Every once in a while, out of the blue, a common, everyday word will suddenly look…wrong.
This has happened all my reading/writing life. I actually remember the first time this happened. I was in 5th grade, and I was reading along and came across the word “dirt.” I stared at that word for a while; I knew what it was, and I knew what it meant, but I was sure it was misspelled. I even went to the dictionary and looked it up. “Dirt” had become, suddenly, foreign English.
It doesn’t happen frequently—perhaps three or four times a year—but it has always puzzled me. Today, it happened again, but with a new twist.
Today, I was writing an email, tutoring someone on SQL basics.
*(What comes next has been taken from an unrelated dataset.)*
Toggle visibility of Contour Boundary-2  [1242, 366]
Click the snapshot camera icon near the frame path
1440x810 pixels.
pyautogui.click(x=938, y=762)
In checking my facts, I came across a snippet of code.
SELECT * FROM <table> WHERE . . .
That word, SELECT, just looked wrong. Did it really end with “CT”? Does any other word end with “CT”? I typed it out myself, and it looked fine. Here’s the deal: It only looked wrong in Courier font, all caps.
Now why would my brain suddenly reject (Hey! another word ending in “CT”!)—Why would my brain suddenly elect to reject (I’m going to have fun with this, now) the word “SELECT” as suspect? (Okay…I’ll stop.) And why only in Courier? And why does it look fine, now?
Some form of super-limited aphasia? Perhaps a pathway neuron that hooked to my recognition of “SELECT” suddenly died, and it took me an hour or so to reroute back to that brain-byte.
The brain is a mystifying thing. It does things we don’t understand, sometimes seemingly without reason.
I’ll never know. I only hope it isn’t just me… That would be weird.
k
It’s not just you!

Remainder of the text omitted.